ASSIGNMENT: Among the records below, find each line containing the word "Task" and copy it.

RECORDED DATA:
· · ·

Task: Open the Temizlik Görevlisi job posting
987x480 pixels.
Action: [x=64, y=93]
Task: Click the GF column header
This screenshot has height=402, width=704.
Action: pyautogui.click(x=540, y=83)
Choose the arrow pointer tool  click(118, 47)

· · ·

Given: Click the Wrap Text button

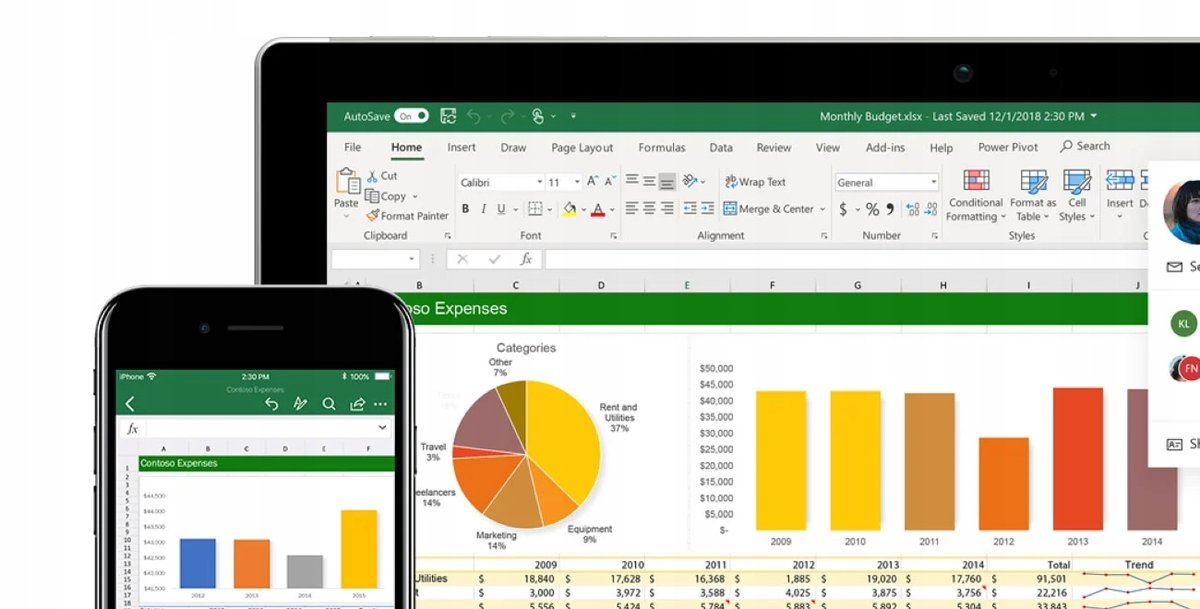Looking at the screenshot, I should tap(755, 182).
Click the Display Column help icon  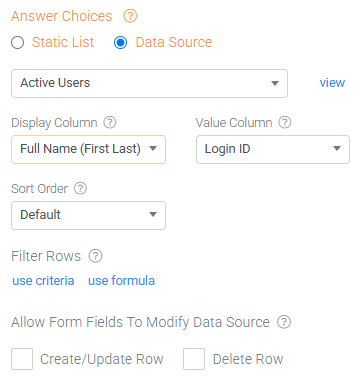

· · ·

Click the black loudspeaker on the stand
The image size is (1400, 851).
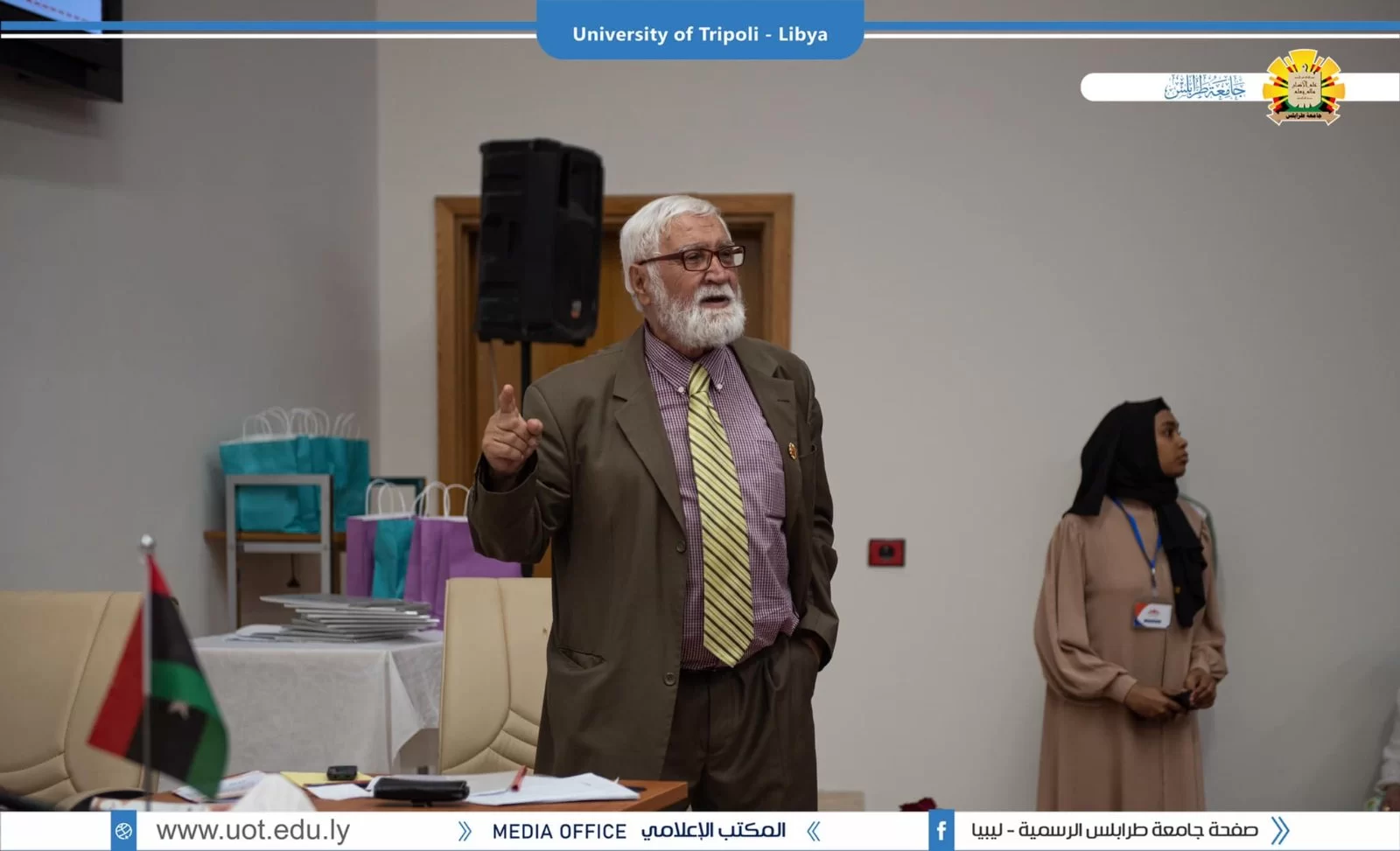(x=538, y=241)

· · ·

ANSWER:
Task: Open the Temizlik Görevlisi job posting
Task: Click the GF column header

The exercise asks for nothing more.